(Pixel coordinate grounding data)
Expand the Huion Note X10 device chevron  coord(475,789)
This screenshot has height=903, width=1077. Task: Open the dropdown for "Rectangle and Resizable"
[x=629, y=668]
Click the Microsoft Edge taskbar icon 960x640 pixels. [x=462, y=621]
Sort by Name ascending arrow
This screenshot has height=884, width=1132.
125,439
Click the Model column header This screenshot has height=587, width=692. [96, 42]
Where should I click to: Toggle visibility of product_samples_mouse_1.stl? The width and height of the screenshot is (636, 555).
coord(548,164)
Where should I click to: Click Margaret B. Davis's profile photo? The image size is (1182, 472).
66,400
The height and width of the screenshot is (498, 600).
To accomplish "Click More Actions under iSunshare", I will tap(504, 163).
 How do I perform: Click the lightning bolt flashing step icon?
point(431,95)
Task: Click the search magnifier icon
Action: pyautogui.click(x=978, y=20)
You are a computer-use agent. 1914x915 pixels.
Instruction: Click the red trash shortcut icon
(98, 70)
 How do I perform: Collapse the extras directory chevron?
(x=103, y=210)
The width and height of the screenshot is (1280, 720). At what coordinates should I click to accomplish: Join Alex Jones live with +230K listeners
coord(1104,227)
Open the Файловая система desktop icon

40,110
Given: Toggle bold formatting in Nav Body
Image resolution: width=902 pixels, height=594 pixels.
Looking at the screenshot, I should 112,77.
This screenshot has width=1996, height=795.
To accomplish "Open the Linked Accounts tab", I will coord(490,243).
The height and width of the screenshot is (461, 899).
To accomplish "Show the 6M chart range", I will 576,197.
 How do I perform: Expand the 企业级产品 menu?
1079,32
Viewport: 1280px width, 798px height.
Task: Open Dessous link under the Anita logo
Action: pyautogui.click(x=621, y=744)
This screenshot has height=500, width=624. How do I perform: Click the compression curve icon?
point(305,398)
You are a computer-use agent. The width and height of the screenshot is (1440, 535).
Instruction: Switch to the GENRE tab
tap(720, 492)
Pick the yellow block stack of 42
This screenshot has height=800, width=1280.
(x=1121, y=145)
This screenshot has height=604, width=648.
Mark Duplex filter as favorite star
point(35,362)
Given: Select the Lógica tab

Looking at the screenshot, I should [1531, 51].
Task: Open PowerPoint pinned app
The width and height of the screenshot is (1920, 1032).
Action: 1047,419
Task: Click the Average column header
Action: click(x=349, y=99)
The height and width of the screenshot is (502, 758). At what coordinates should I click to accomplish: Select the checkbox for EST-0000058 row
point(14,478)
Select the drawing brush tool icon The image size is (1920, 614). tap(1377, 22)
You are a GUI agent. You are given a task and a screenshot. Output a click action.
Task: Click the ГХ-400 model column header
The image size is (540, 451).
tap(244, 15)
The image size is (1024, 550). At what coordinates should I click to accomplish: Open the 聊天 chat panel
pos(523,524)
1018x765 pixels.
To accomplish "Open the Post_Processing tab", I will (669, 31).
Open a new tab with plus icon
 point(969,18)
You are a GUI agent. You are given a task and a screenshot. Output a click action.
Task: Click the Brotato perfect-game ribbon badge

# Work task
All of the entries should be transcribed exactly as they appear.

# Answer to the problem
Expand the Huion Note X10 device chevron  coord(475,789)
This screenshot has height=903, width=1077. Task: Open the dropdown for "Rectangle and Resizable"
[x=629, y=668]
Click the Microsoft Edge taskbar icon 960x640 pixels. [x=462, y=621]
Sort by Name ascending arrow
This screenshot has height=884, width=1132.
125,439
Click the Model column header This screenshot has height=587, width=692. [96, 42]
Where should I click to: Toggle visibility of product_samples_mouse_1.stl? The width and height of the screenshot is (636, 555).
coord(548,164)
Where should I click to: Click Margaret B. Davis's profile photo? The image size is (1182, 472).
66,400
The height and width of the screenshot is (498, 600).
To accomplish "Click More Actions under iSunshare", I will tap(504, 163).
 How do I perform: Click the lightning bolt flashing step icon?
point(431,95)
Task: Click the search magnifier icon
Action: pyautogui.click(x=978, y=20)
You are a computer-use agent. 1914x915 pixels.
Instruction: Click the red trash shortcut icon
(98, 70)
 How do I perform: Collapse the extras directory chevron?
(x=103, y=210)
The width and height of the screenshot is (1280, 720). At what coordinates should I click to accomplish: Join Alex Jones live with +230K listeners
coord(1104,227)
Open the Файловая система desktop icon

40,110
Given: Toggle bold formatting in Nav Body
Image resolution: width=902 pixels, height=594 pixels.
Looking at the screenshot, I should 112,77.
This screenshot has width=1996, height=795.
To accomplish "Open the Linked Accounts tab", I will coord(490,243).
The height and width of the screenshot is (461, 899).
To accomplish "Show the 6M chart range", I will 576,197.
 How do I perform: Expand the 企业级产品 menu?
1079,32
Viewport: 1280px width, 798px height.
Task: Open Dessous link under the Anita logo
Action: pyautogui.click(x=621, y=744)
This screenshot has height=500, width=624. How do I perform: Click the compression curve icon?
point(305,398)
You are a computer-use agent. The width and height of the screenshot is (1440, 535).
Instruction: Switch to the GENRE tab
tap(720, 492)
Pick the yellow block stack of 42
This screenshot has height=800, width=1280.
(x=1121, y=145)
This screenshot has height=604, width=648.
Mark Duplex filter as favorite star
point(35,362)
Given: Select the Lógica tab

Looking at the screenshot, I should [1531, 51].
Task: Open PowerPoint pinned app
The width and height of the screenshot is (1920, 1032).
Action: 1047,419
Task: Click the Average column header
Action: click(x=349, y=99)
The height and width of the screenshot is (502, 758). At what coordinates should I click to accomplish: Select the checkbox for EST-0000058 row
point(14,478)
Select the drawing brush tool icon The image size is (1920, 614). tap(1377, 22)
You are a GUI agent. You are given a task and a screenshot. Output a click action.
Task: Click the ГХ-400 model column header
The image size is (540, 451).
tap(244, 15)
The image size is (1024, 550). At what coordinates should I click to accomplish: Open the 聊天 chat panel
pos(523,524)
1018x765 pixels.
To accomplish "Open the Post_Processing tab", I will (669, 31).
Open a new tab with plus icon
 point(969,18)
You are a GUI agent. You are given a task and a screenshot. Output a click action.
Task: Click the Brotato perfect-game ribbon badge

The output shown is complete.